As with most small-town festivals in the South, the main attractions at Cherry Log are the local crafts. Where else can you find decorated toilet bowl plungers, or hand-painted circular saw blades? Personally, I like the homemade sausage biscuits drenched in "sawmill gravy." I don't know what they put in sawmill gravy, but it is delicious, and I don't ask questions.

Ciminel Notes No Georgia 2

Curtis Curve
Photo by Bob Ciminel © 2007

A local gospel group was performing when we arrived. They provided anyone within earshot a taste of "that old time religion." I know what you're thinking; music for rednecks. Sure, a lot of the people wore blue jeans and ball caps, but an equal number wore shorts, polo shirts, and sandals. It was a diverse crowd for the North Georgia Mountains.

I was too busy with my conductor duties to tour the whole festival, even though it was only a block long, but I did buy a bag of boiled peanuts and a ball cap stenciled "Cherry Log." I couldn't wait to get back to Atlanta and have someone ask me, "Where the heck is Cherry Log?" To which I would reply, "What are you, a Damn Yankee? Every Southerner knows where Cherry Log is! Next to Robert E. Lee's gravesite, Cherry Log is probably the most sacred place in the South." Then I would have to make up something because I haven't the foggiest idea how Cherry Log got its name or why it exists. However, regardless of its historical importance, the railroad went through Cherry Log, and that made it an important place to me.

Our 200 passengers bought up all of the crafts and most of the available food at the festival. They were like a school of Piranha as they passed through the place. The gospel group was beside themselves; they had never played for such a large audience. I can't say they experienced rapture, but they sure were on Cloud Nine. They even forgave us for blowing the locomotive horn in the middle of one of their songs.

Listening to that gospel group reminded me of some advice I gave my son when he began playing the guitar. As I watched an elderly white-haired man playing the electric guitar, I recalled telling my son, "Play any kind of music you can, rock and roll, country, Cajun, gospel, heavy metal; it doesn't matter. Don't become a music snob and only play what you like. Musical notes are human emotions that can be written on paper or sent through the air. Let those emotions flow through you and into your guitar." That is what I saw that gospel-singing, guitar-picking old man doing. The spirit was moving him; flowing through him into his guitar and out to the world. He was the world's greatest guitar players all rolled into one, and he was sitting on a small stage next to the railroad tracks in Cherry Log, Georgia, playing to an audience of fifty people who had no idea what he was experiencing.

We left Cherry Log right on schedule and crept back to Blue Ridge at a leisurely eight miles per hour. The track between Blue Ridge and Cherry Log was technically out of service, but we had special permission to operate on it for this one trip. Our maintenance crews had worked all week replacing ties and realigning the rails just so we could go to Cherry Log.

Our tourist railroad carries passengers of every sort, ranging from the well-to-do folks from Atlanta to people who have to scrimp and save to afford the $20 ticket. We bend over backwards to serve the people who live in the small communities along our route, even if it means going out of our way and 60 years into the past to do it.

The tracks we run on are curvy and steep. Something about those two ribbons of rail winding through the woods mesmerizes me. It could be the parallelism of the rail or the symmetry of row upon row of ties, or perhaps it's the way the rails appear to join together in the distance. It could be the mystery of what lies around the next curve or beneath the next trestle. Whatever it is, I'm addicted to it. I will work an entire weekend just to spend an hour on the locomotive watching that mystery unfold.

What you have to do - Copy word for word the part of the Cherry Log festival passage that opens with the words "The tracks we" and closes with "that mystery unfold.".

Given data -
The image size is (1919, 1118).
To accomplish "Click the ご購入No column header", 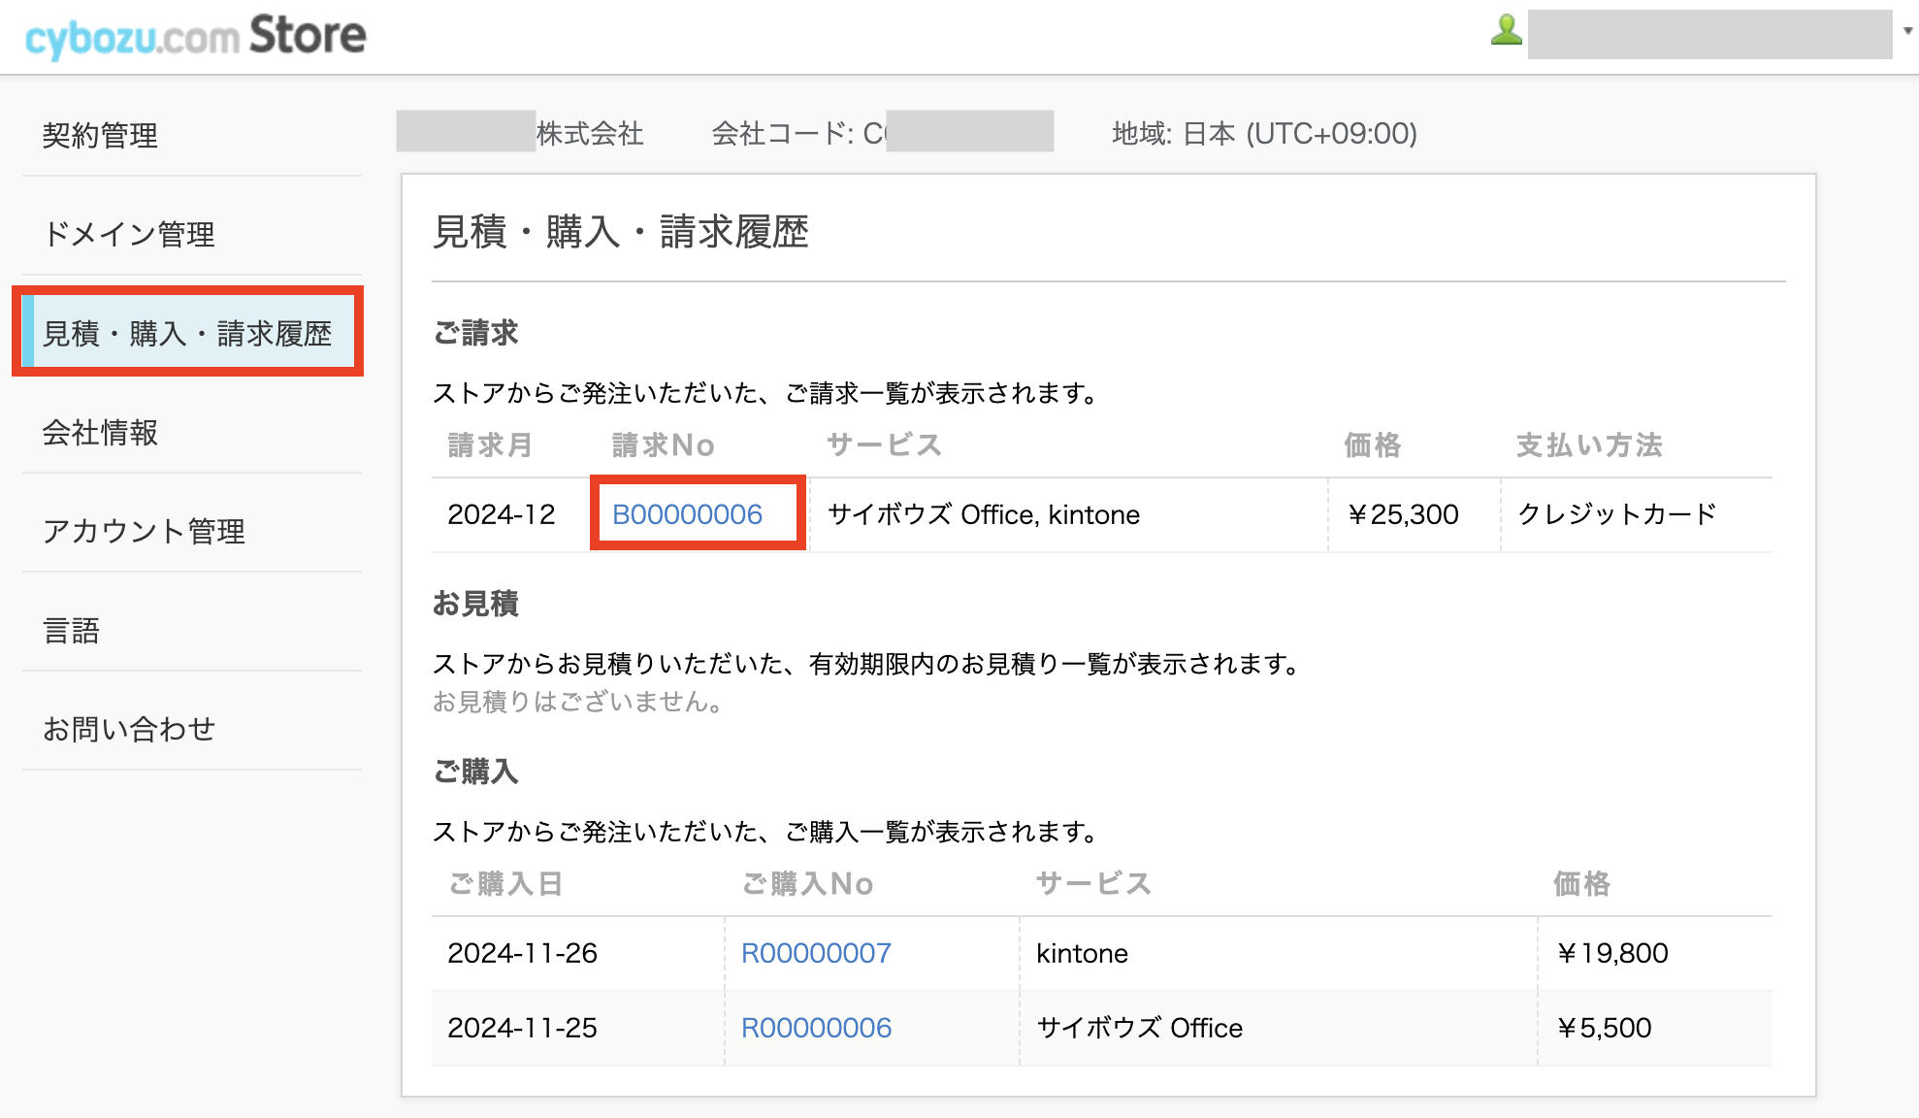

Solution to this problem -
The tracks we run on are curvy and steep. Something about those two ribbons of rail winding through the woods mesmerizes me. It could be the parallelism of the rail or the symmetry of row upon row of ties, or perhaps it's the way the rails appear to join together in the distance. It could be the mystery of what lies around the next curve or beneath the next trestle. Whatever it is, I'm addicted to it. I will work an entire weekend just to spend an hour on the locomotive watching that mystery unfold.